Os pesquisadores estavam estudando as propriedades eletrônicas do rutenato de estrôncio, um metal que possui semelhanças com supercondutores de alta temperatura, quando fizeram a descoberta. O estudo usava uma técnica não convencional que consistia em disparar elétrons em amostras do metal a fim de observar os plasmons que surgiam nele, quando surgiu uma quasipartícula que parecia não ter massa alguma.

No começo, não tínhamos ideia do que era. Demônios não estão no mainstream. A possibilidade surgiu logo no início e basicamente rimos dela. Mas, quando começamos a descartar as coisas, começamos a suspeitar que realmente tínhamos encontraram o demônio.
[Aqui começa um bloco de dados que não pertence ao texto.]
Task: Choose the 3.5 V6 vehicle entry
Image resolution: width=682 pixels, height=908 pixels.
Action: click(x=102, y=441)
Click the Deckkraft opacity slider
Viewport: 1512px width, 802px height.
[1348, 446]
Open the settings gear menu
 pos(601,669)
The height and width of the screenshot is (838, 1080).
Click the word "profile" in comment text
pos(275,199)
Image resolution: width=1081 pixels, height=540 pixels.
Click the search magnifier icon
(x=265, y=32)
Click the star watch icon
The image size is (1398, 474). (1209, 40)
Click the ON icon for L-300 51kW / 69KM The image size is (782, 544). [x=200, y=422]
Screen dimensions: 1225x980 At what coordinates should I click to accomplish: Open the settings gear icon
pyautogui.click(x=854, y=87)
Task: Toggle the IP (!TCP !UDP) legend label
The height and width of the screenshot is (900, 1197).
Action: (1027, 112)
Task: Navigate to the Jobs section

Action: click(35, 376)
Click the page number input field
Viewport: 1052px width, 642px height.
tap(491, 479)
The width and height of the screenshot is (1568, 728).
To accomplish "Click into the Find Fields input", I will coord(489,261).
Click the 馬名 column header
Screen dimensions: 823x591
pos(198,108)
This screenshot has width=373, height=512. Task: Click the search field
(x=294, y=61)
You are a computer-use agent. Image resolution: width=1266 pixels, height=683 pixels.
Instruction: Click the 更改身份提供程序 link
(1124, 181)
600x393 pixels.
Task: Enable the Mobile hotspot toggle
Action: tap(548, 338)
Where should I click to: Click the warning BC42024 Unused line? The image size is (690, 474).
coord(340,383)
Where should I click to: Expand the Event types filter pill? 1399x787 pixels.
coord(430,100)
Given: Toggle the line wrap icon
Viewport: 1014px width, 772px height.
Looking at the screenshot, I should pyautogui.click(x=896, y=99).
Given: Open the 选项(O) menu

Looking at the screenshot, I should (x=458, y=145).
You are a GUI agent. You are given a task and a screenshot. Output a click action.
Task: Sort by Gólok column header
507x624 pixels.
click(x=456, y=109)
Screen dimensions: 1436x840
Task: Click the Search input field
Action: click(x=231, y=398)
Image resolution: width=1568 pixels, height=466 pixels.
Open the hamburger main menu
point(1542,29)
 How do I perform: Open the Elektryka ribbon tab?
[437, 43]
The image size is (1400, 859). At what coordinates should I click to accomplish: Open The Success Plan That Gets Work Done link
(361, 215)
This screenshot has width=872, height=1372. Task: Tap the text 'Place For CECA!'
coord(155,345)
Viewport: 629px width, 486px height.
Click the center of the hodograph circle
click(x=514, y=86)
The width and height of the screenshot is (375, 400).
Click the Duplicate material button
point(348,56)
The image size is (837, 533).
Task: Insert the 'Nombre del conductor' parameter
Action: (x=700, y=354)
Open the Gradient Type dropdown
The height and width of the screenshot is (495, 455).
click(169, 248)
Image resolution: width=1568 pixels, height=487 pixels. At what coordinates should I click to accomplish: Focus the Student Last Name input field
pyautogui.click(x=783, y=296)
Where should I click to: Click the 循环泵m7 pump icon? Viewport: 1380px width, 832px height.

Ali Husain, principal autor do estudo, em comunicado

Para confirmar se realmente era um Demônio de Pines, os pesquisadores analisaram detalhadamente o rutenato de estrôncio, e a partir de um cálculo microscópio eles encontraram “uma partícula que consiste em duas bandas de elétrons oscilando fora de fase com magnitude quase igual, como exatamente descrito por Pines”, aponta Edwin Huang, coautor da pesquisa.

Apesar de ter sido ao acaso, os pesquisadores acreditam que a observação das Demônios de Pines não foi completamente imprevisível, já que eles estavam observando um material pouco conhecido cientificamente e por meio de método não padrão, abrindo possibilidade para encontrar algo completamente inesperado.